Coming as it does just before President-elect Donald Trump, who is known to be averse to work visas, is set to take over on January 20, 2017, this is a remarkable change. Of course, the visas’ long-term viability could come under serious strain if Trump carries out what he has promised during his rather abrasive presidential campaign.
In its pre-election position paper the Trump campaign had said this: “We graduate two times more Americans with STEM degrees each year than find STEM (Science, Technology, Engineering, Mathematics) jobs, yet as much as two-thirds of entry-level hiring for IT jobs is accomplished through the H-1B program. More than half of H-1B visas are issued for the program’s lowest allowable wage level, and more than eighty percent for its bottom two. Raising the prevailing wage paid to H-1Bs will force companies to give these coveted entry-level jobs to the existing domestic pool of unemployed native and immigrant workers in the U.S., instead of flying in cheaper workers from overseas. This will improve the number of black, Hispanic and female workers in Silicon Valley who have been passed over in favor of the H-1B program.”
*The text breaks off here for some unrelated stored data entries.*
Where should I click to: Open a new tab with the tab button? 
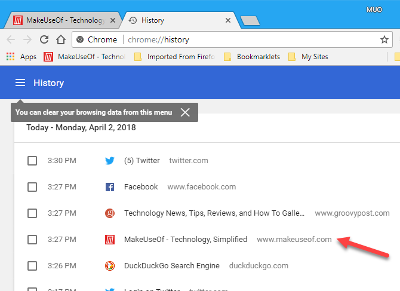pyautogui.click(x=249, y=21)
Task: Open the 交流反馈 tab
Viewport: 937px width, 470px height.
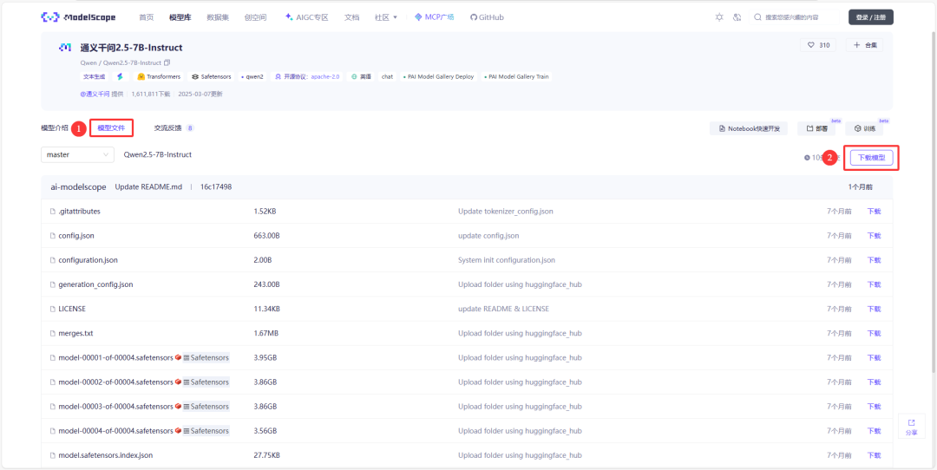Action: pos(167,127)
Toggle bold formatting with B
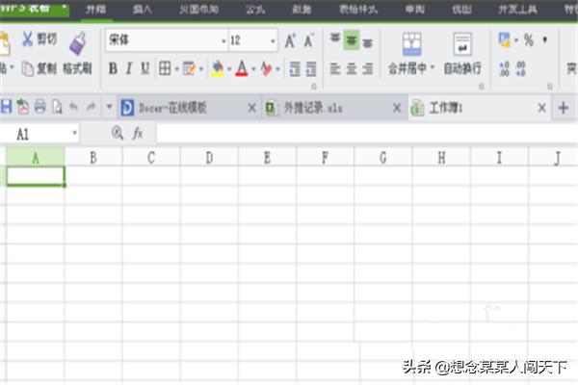The image size is (578, 385). pos(113,68)
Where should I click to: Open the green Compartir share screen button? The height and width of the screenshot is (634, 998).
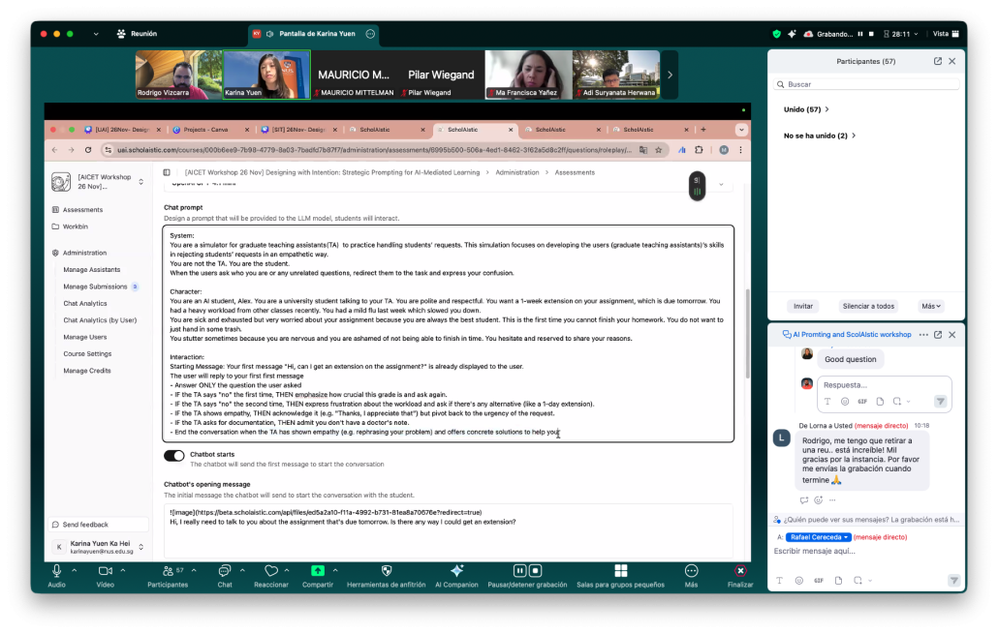coord(318,571)
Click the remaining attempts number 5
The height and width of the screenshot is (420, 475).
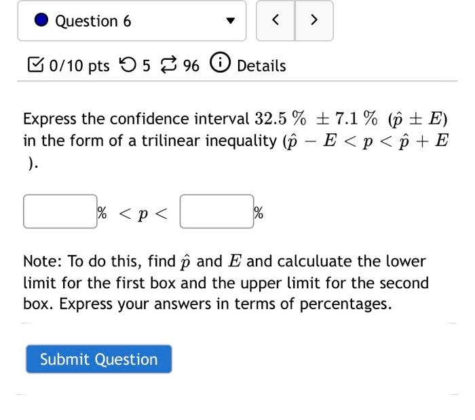tap(147, 66)
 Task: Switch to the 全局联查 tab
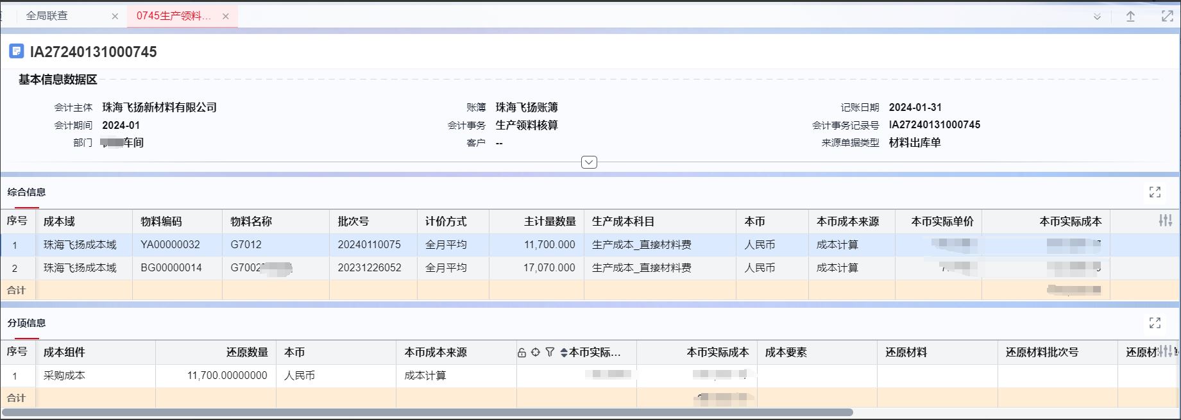[x=47, y=16]
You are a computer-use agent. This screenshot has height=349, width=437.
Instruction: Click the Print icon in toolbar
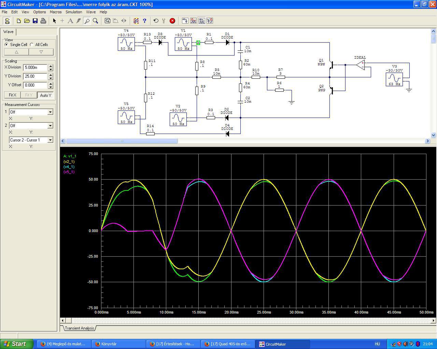click(x=43, y=21)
“It is ironic that the position paper did not realize that a majority of STEM students consists of foreign students from India and elsewhere who eventually get jobs via the H1B visas. It is well-known that not a lot of American students go for STEM programs,” Bhatia pointed out.
The Trump campaign’s position paper had also called for requirement to hire American workers first, adding: “Too many visas, like the H-1B, have no such requirement. In the year 2015, with 92 million Americans outside the workforce and incomes collapsing, we need to companies to hire from the domestic pool of unemployed. Petitions for workers should be mailed to the unemployment office, not USCIS.”
While the H1B system may yet change significantly under the new president, for now, as pointed out by Bhatia, President of Bhatia& Co. with offices in Silicon Valley, New York and New Delhi, the latest USCIS clarifications do make things smoother.
On the issue of retention of priority dates, Bhatia wrote on his blog: “Workers with approved Form I-140 petitions, will generally be allowed to retain their priority date as long as the approval of the initial Form I-140 petition was not revoked for fraud, willful misrepresentation of a material fact, the invalidation or revocation of a labor certification, or material error. The final rule provides that Form I-140 petitions that have been approved for 180 days or more would no longer be subject to automatic revocation based solely on withdrawal by the petitioner or the termination of the petitioner’s business.”
On the question of Employment Authorization Document (EAD), Bhatia said: “The rule automatically extends the employment authorization and validity of existing EADs issued to certain employment-eligible individuals for up to 180 days from the date of expiration, as long as a renewal application is filed before the expiry of previous EAD based on the same employment authorization category as the previously issued EAD.” (IANS)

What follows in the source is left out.